My imagination took me as far as flying back to Florida, quietly packing up my things and sending them on a big truck, westbound. I'd hop in the car and hit the road. I didn't plan to say goodbye. I remember feeling like it wouldn't matter anyway. Work could be accomplished from a distance. Friends, well, I didn't know what to think about most of them. Feeling so disconnected and invisible, I figured I'd sort out any sore feelings on the phone later. Maybe I'd even come back to visit eventually, I reasoned. Maybe.

Nothing was holding me here and I could have gone, I suppose.

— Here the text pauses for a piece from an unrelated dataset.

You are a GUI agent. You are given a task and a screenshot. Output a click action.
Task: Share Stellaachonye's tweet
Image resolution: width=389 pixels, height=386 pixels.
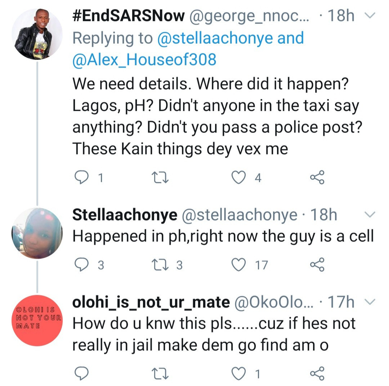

When my friend picked me up from the airport, we somehow ended up on the wrong road and took a longer way back into the city. I felt grateful to curl up in the passenger seat of my car as he navigated the course. A safe friend, indeed. The extended time provided by our directional oversight was so welcome. "I don't really want to be here," I told him. There were very few people I shared that with at the time and even since. I didn't really know how to be here and I didn't think I wanted to be here anymore.

A two and a half year journey down an unknown road was wearing on me. Work challenges felt heavy. Relationships, foreign. Deep loss from back-to-back shootings in the City Beautiful followed, weeks later, by the sudden death of a beloved friend rocked me into alertness and dropped me into an abyss-like grief. And I felt acutely alone and really, really lost.

My friend who died was a huge champion of me and a fresh direction I was moving toward in my career. Her enthusiasm and hope on my behalf meant so much to me as I continued to take baby steps forward. The loss of her and her presence in my life left an unmendable gap. She was gone and none of us could do a thing about it. (It's so true that our lives matter—so much more than we might ever comprehend...)

Looking back, I'm glad I stayed, though.

The forward path has looked a lot like this photograph, taken in the early morning on a rooftop not long ago. I think life is like this—there are many paths forward. We have choices and we make decisions. We can make them from places of pain or from hope. Often, I find we make them from a mixture of the two, honestly.  But prayerfully, we allow hope to carry us in spite of our pain. 

Pain has a way of dulling our senses and all at once, making us more aware. If we're willing to sit in it and really feel, I find that we can heal. Instead of running away, perhaps we stay. Instead of staying stuck, perhaps we take a step forward in one of the directions we're considering. Our motive in the choice is key. Why we're doing what we're doing matters. And, in the end, I know this is the reason why I didn't leave Orlando last summer. I would have been running away.

And now 2017 is here. I plan to do the inspired work of keeping my feet planted on the path I'm on right now. I anticipate there will be days when it's difficult. Building something from scratch brings its challenges for sure. I realize I have to keep letting people in—even when they appear disengaged or disinterested. What we've experienced in our stories influences the way we perceive the people in our lives. It's important to note that here, I think. Give people a chance to love you this year, if you would. I'm still learning. Maybe we can grow together in that way.

I told someone recently and I'll say it again here: I'm tired at the start of this New Year, but oh so hopeful. The sheer number of courageous steps I've taken in the past five months has really shown me how far I've come on this journey. I have felt surprised by my boldness and bravery. None of it has come without effort, though. And that's why I'm hopeful. I have seen my own ability to make hard choices to heal and to grow and I'm convinced that I will do more of the same in the days to come. For what it's worth, I hope you will, too.